Right. I should’ve emphasized the time-lag component. I guess I’ve been taking that for granted since I think primarily in terms of LLM cognitive architectures, not LLMs, as the danger.
The existence of other low-hanging fruit makes that situation worse. Even once o1-like post-training is commoditized and part of testing, there will be other cognitive capabilities with the potential to add dangerous capabilities.
In particular, the addition of useful episodic memory or other forms of continuous learning may have a nonlinear contribution to capabilities. Such learning already exists in at least two forms. Both of those and others are likely being improved as we speak.
Depending on how far inference scaling laws go, the situation might be worse still. Picture LLama-4-o1 scaffolds that anyone can run for indefinite amounts of time (as long as they have the money/compute) to autonomously do ML research on various ways to improve Llama-4-o1 and open-weights descendants, to potentially be again appliable to autonomous ML research. Fortunately, lack of access to enough quantities of compute for pretraining the next-gen model is probably a barrier for most actors, but this still seems like a pretty (increasingly, with every open-weights improvement) scary situation to be in.
Excellent point that these capabilities will contribute to more advancements that will compound rates of progress.
Worse yet, I have it on good authority that a technique much like o1 is thought to use, can be done at very low cost and low human effort on open-source models. It’s unclear how effective it is at those low levels of cost and effort, but definitely useful, so likely scalable to intermediate levels of project.
Here’s hoping that the terrifying acceleration of proliferation and progress is balanced by the inherent ease of aligning LLM agents, and by the relatively slow takeoff speeds, giving us at least a couple of years to get our shit halfway together, including with the automated alignment techniques you focus on.
Interesting, many of these things seem important as evaluation issues, even as I don’t think they are important algorithmic bottlenecks between now and superintelligence (because either they quickly fall by default, or else if only great effort gets them to work then they still won’t crucially help). So there are blind spots in evaluating open weights models that get more impactful with greater scale of pretraining, and less impactful with more algorithmic progress, which enables evaluations to see better.

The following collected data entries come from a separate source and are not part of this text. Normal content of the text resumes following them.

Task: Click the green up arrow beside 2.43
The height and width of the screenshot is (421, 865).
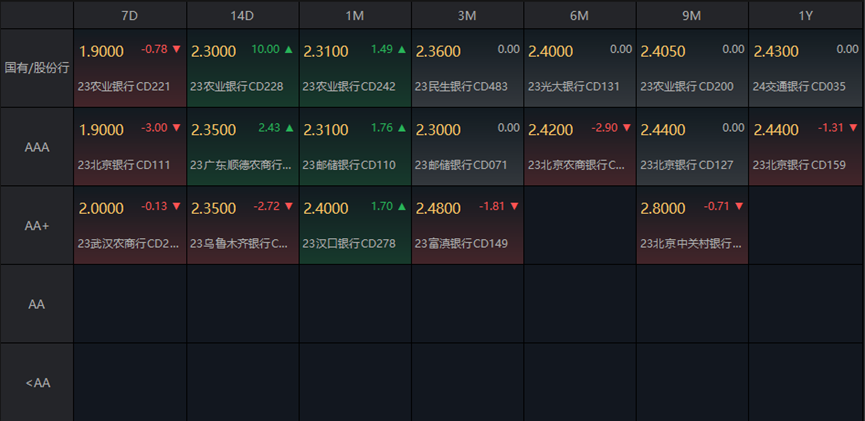Action: point(289,128)
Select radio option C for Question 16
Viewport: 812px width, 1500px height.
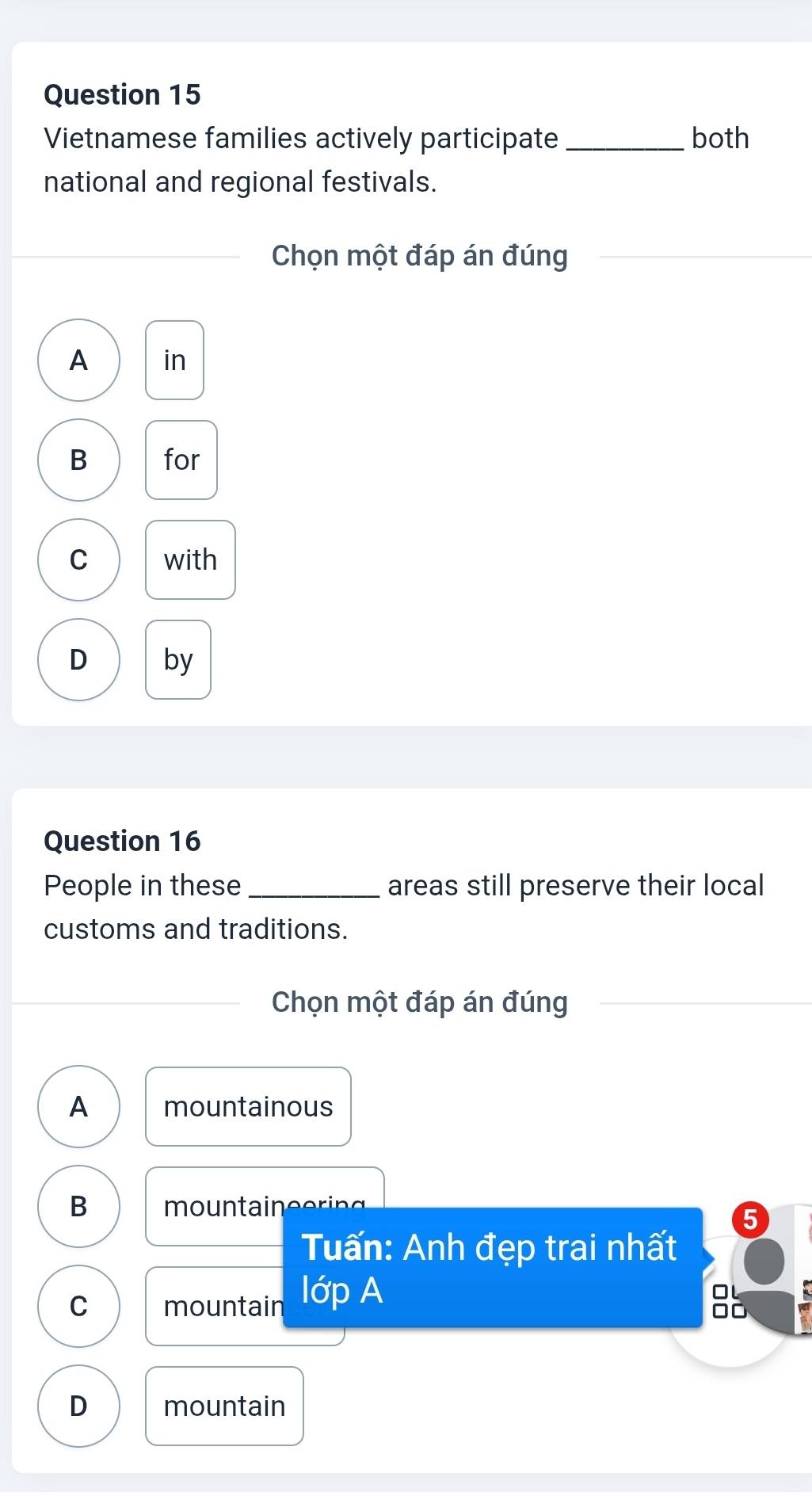tap(78, 1306)
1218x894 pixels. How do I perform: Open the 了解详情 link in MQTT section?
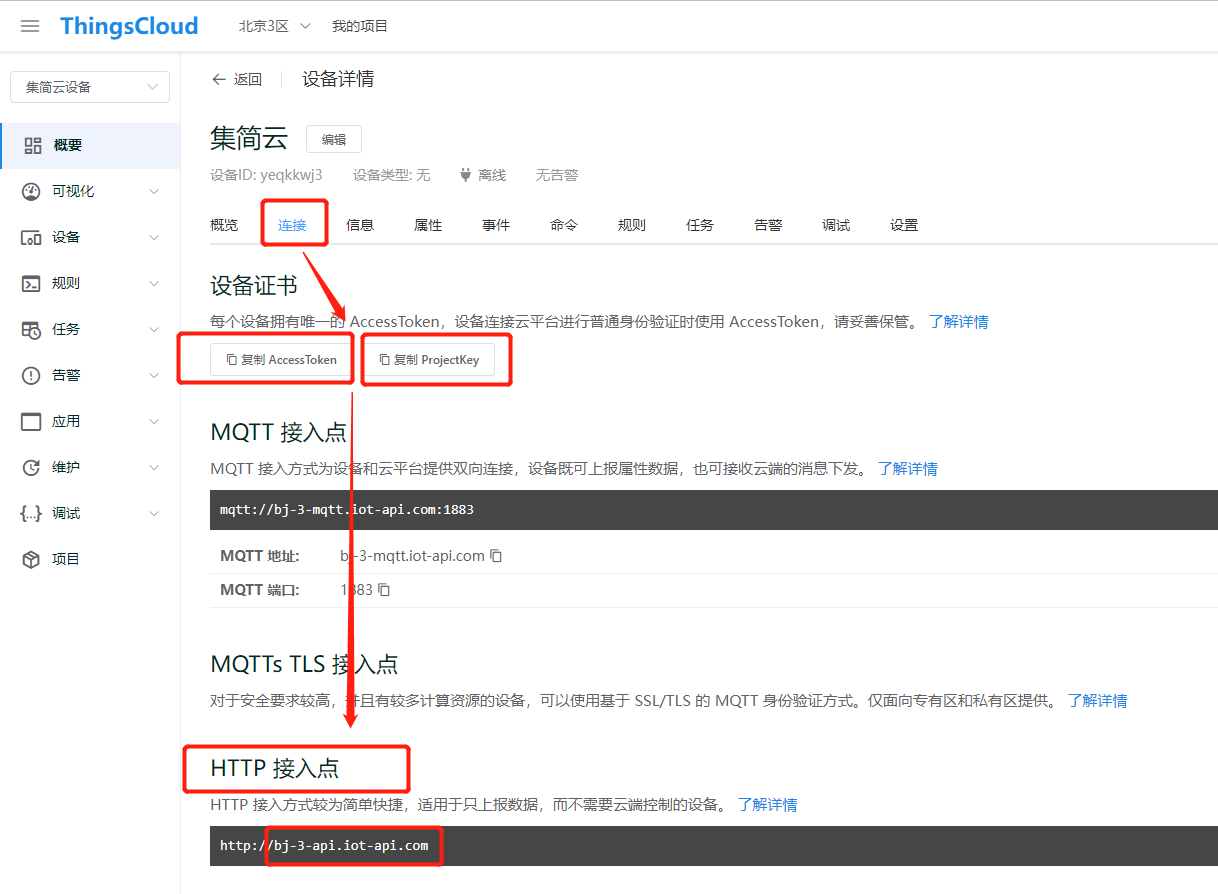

Compute and funding could be important bottlenecks for multiple years, if $30 billion training runs don’t cut it. The fact that o1 is possible already (if not o1 itself) might actually be important for timelines, but indirectly, by enabling more funding for compute that cuts through the hypothetical thresholds of capability that would otherwise require significantly better hardware or algorithms.
Right. I should’ve emphasized the time-lag component. I guess I’ve been taking that for granted since I think primarily in terms of LLM cognitive architectures, not LLMs, as the danger.
The existence of other low-hanging fruit makes that situation worse. Even once o1-like post-training is commoditized and part of testing, there will be other cognitive capabilities with the potential to add dangerous capabilities.
In particular, the addition of useful episodic memory or other forms of continuous learning may have a nonlinear contribution to capabilities. Such learning already exists in at least two forms. Both of those and others are likely being improved as we speak.
Depending on how far inference scaling laws go, the situation might be worse still. Picture LLama-4-o1 scaffolds that anyone can run for indefinite amounts of time (as long as they have the money/compute) to autonomously do ML research on various ways to improve Llama-4-o1 and open-weights descendants, to potentially be again appliable to autonomous ML research. Fortunately, lack of access to enough quantities of compute for pretraining the next-gen model is probably a barrier for most actors, but this still seems like a pretty (increasingly, with every open-weights improvement) scary situation to be in.
Now I’m picturing that, and I don’t like it.
Excellent point that these capabilities will contribute to more advancements that will compound rates of progress.
Worse yet, I have it on good authority that a technique much like o1 is thought to use, can be done at very low cost and low human effort on open-source models. It’s unclear how effective it is at those low levels of cost and effort, but definitely useful, so likely scalable to intermediate levels of project.
Here’s hoping that the terrifying acceleration of proliferation and progress is balanced by the inherent ease of aligning LLM agents, and by the relatively slow takeoff speeds, giving us at least a couple of years to get our shit halfway together, including with the automated alignment techniques you focus on.
Related:
And more explicitly, from GDM’s Frontier Safety Framework, pages 5-6:
Image link is broken.
Interesting, many of these things seem important as evaluation issues, even as I don’t think they are important algorithmic bottlenecks between now and superintelligence (because either they quickly fall by default, or else if only great effort gets them to work then they still won’t crucially help). So there are blind spots in evaluating open weights models that get more impactful with greater scale of pretraining, and less impactful with more algorithmic progress, which enables evaluations to see better.
Compute and funding could be important bottlenecks for multiple years, if $30 billion training runs don’t cut it. The fact that o1 is possible already (if not o1 itself) might actually be important for timelines, but indirectly, by enabling more funding for compute that cuts through the hypothetical thresholds of capability that would otherwise require significantly better hardware or algorithms.